* Dataset:

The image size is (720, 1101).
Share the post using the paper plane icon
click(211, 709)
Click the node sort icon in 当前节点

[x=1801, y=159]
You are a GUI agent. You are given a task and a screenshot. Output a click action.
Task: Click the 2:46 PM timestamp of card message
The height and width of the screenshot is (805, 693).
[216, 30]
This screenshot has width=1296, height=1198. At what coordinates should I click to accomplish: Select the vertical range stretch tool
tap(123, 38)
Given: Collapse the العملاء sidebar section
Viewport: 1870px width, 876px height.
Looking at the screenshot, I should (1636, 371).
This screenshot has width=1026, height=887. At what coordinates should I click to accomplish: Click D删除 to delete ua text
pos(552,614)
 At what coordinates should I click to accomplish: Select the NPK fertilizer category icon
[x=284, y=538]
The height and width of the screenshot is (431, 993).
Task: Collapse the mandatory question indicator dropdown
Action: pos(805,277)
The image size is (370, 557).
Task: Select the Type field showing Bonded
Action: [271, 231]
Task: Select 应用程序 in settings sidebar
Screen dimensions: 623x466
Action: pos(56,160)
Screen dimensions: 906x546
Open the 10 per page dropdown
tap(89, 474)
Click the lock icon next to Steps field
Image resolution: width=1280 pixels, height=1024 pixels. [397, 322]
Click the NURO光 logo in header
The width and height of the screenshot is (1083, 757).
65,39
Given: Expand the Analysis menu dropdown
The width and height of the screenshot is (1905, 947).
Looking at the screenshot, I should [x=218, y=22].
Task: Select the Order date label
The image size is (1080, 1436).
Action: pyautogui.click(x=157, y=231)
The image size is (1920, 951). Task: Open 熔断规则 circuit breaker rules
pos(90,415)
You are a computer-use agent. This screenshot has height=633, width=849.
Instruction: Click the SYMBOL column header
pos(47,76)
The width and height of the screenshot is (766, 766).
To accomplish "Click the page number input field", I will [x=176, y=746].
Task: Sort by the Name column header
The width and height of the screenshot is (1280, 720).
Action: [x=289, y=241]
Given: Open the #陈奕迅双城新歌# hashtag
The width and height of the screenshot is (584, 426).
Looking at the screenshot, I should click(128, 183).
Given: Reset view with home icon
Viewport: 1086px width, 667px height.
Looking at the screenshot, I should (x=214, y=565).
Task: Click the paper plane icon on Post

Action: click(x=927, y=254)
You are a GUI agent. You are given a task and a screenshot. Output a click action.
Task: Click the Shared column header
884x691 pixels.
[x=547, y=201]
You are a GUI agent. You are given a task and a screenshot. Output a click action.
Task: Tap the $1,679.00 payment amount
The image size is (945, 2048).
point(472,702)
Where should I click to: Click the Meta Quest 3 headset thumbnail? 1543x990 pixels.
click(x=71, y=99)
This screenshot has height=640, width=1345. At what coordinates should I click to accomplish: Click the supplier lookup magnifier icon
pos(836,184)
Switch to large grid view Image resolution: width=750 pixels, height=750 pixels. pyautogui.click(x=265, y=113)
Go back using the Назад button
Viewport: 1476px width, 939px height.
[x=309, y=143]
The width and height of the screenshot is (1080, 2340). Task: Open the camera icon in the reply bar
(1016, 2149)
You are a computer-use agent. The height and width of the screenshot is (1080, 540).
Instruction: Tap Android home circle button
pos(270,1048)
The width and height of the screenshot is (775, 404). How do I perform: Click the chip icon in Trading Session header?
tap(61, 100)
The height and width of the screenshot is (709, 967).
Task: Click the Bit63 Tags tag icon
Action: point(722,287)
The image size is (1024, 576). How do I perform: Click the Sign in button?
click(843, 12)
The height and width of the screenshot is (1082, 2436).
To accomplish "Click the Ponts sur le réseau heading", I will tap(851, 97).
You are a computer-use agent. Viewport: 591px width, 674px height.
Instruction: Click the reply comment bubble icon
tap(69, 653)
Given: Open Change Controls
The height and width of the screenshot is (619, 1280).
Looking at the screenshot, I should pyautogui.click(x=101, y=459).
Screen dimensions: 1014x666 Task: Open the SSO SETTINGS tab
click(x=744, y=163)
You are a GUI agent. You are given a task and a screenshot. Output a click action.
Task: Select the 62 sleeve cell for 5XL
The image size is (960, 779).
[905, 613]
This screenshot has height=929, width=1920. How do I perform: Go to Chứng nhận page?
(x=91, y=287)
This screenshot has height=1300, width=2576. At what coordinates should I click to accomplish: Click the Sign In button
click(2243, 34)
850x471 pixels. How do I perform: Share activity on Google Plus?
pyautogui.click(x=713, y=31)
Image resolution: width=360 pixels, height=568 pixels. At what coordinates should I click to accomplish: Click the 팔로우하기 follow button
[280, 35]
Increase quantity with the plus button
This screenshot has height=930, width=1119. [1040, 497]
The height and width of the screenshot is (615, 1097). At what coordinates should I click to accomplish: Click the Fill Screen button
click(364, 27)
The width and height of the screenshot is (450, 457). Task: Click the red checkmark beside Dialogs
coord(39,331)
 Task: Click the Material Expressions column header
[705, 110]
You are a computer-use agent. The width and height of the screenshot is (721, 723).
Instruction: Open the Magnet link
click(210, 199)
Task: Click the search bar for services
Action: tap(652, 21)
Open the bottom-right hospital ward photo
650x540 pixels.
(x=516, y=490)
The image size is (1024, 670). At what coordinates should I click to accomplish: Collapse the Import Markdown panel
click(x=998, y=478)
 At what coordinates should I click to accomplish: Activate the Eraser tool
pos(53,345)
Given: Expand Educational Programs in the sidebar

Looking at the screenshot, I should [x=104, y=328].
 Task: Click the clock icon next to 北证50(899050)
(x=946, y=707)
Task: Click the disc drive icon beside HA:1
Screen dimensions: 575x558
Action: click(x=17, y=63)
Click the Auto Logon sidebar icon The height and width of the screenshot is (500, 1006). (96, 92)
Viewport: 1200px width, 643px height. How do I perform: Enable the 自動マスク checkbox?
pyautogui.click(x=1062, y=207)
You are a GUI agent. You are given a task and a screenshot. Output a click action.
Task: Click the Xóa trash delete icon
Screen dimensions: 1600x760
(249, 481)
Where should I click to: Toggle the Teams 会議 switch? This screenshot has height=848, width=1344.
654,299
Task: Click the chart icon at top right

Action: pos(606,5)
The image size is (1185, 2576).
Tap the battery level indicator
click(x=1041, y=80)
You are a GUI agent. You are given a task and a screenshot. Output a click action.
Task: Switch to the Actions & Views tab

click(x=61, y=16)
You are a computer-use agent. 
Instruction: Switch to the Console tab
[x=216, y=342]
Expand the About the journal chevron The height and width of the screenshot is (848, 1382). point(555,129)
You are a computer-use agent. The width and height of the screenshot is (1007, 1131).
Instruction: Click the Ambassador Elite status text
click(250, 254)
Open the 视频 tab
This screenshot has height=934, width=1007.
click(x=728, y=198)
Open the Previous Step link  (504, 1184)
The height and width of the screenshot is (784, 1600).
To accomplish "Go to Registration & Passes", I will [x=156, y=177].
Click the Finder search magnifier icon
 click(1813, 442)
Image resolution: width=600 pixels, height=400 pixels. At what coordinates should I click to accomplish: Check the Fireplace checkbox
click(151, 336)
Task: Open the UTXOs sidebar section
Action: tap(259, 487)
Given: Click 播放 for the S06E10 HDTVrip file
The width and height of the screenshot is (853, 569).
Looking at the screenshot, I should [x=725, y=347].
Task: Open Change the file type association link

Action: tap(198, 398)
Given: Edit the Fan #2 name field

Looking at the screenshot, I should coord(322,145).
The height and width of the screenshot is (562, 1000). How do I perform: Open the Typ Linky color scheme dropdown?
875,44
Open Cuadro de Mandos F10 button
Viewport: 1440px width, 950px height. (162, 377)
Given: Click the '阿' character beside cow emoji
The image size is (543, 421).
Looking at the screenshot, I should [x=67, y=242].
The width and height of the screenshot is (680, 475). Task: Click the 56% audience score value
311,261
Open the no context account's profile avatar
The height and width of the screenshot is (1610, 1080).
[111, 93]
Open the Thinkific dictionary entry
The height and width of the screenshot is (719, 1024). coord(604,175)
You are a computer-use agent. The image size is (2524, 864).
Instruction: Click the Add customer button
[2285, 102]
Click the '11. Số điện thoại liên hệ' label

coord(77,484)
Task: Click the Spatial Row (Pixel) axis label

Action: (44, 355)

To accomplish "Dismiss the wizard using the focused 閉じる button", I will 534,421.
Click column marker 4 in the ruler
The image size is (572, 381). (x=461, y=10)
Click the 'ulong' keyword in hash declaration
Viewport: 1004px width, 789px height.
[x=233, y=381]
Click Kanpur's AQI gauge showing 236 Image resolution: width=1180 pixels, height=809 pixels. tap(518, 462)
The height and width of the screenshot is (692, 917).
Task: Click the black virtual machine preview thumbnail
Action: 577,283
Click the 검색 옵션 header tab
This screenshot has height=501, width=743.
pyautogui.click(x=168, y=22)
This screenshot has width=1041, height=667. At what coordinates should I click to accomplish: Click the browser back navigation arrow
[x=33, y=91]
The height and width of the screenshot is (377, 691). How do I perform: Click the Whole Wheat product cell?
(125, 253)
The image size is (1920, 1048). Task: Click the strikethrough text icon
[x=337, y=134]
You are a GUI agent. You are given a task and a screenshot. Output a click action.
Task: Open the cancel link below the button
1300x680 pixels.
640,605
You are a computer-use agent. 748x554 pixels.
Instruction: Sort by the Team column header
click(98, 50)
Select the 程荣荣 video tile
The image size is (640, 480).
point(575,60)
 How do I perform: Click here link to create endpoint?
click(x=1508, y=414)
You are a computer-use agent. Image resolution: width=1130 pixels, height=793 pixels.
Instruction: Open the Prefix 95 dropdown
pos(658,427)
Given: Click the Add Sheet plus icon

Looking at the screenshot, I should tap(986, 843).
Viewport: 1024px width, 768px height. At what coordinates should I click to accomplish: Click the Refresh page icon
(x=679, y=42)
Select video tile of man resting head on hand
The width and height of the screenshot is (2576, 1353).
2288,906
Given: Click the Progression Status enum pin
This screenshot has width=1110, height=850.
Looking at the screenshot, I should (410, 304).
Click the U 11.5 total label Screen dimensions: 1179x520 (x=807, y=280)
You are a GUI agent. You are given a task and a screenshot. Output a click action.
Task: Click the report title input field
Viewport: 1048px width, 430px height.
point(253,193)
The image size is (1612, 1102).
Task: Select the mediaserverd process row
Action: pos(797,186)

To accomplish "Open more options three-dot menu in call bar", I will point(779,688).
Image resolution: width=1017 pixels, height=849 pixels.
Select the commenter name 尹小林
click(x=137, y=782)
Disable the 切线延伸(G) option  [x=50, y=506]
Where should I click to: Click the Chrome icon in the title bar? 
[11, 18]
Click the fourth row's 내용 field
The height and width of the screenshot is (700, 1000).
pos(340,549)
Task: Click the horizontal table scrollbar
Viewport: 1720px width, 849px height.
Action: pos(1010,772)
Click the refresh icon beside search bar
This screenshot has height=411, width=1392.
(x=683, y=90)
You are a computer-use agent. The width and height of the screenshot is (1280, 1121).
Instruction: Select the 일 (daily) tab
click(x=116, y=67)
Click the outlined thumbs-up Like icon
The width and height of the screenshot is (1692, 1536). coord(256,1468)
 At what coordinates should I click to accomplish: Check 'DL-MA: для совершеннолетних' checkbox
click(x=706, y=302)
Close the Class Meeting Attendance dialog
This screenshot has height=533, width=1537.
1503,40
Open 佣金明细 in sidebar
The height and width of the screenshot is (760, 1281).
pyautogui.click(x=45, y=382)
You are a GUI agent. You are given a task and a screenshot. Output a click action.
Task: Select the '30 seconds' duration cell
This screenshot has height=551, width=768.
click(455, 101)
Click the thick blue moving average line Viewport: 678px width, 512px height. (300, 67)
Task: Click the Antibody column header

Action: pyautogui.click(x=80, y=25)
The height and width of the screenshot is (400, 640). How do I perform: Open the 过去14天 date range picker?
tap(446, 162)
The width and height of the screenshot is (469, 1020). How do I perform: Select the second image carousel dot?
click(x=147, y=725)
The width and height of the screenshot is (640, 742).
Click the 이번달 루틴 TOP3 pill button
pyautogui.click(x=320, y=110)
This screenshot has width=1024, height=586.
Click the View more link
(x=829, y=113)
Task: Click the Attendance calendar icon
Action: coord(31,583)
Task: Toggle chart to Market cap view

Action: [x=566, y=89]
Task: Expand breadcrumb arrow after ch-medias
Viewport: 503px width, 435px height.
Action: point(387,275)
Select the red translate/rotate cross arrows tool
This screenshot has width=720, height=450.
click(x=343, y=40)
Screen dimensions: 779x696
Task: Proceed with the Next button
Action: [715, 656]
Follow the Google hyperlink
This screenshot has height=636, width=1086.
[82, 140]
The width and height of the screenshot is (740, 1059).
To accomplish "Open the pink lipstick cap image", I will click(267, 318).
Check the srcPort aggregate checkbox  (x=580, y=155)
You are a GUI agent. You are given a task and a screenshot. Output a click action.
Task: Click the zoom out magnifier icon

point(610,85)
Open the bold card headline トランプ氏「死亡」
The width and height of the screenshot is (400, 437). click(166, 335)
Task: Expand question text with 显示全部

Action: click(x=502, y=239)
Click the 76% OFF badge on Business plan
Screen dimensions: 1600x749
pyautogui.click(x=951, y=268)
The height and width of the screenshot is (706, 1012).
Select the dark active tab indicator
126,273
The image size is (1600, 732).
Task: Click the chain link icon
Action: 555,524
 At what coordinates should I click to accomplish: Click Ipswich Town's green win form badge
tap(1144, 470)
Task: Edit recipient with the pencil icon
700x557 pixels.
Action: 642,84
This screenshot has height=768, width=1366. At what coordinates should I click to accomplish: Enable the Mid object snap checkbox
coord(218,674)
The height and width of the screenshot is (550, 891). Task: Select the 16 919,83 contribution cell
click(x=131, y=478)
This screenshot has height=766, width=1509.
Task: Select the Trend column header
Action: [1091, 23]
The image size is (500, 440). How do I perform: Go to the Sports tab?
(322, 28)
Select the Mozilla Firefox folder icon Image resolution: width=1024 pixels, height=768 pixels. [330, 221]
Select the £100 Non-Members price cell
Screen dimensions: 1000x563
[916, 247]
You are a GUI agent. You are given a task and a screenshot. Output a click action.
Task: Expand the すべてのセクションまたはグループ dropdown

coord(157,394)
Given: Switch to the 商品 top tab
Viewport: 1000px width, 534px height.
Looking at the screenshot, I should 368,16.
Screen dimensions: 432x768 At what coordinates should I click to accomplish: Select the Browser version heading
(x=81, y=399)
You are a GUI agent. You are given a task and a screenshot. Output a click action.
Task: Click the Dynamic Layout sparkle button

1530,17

* Exercise aim:
Write down how many lines of the data above contain the word "menu", with nothing else.

* Answer box:
2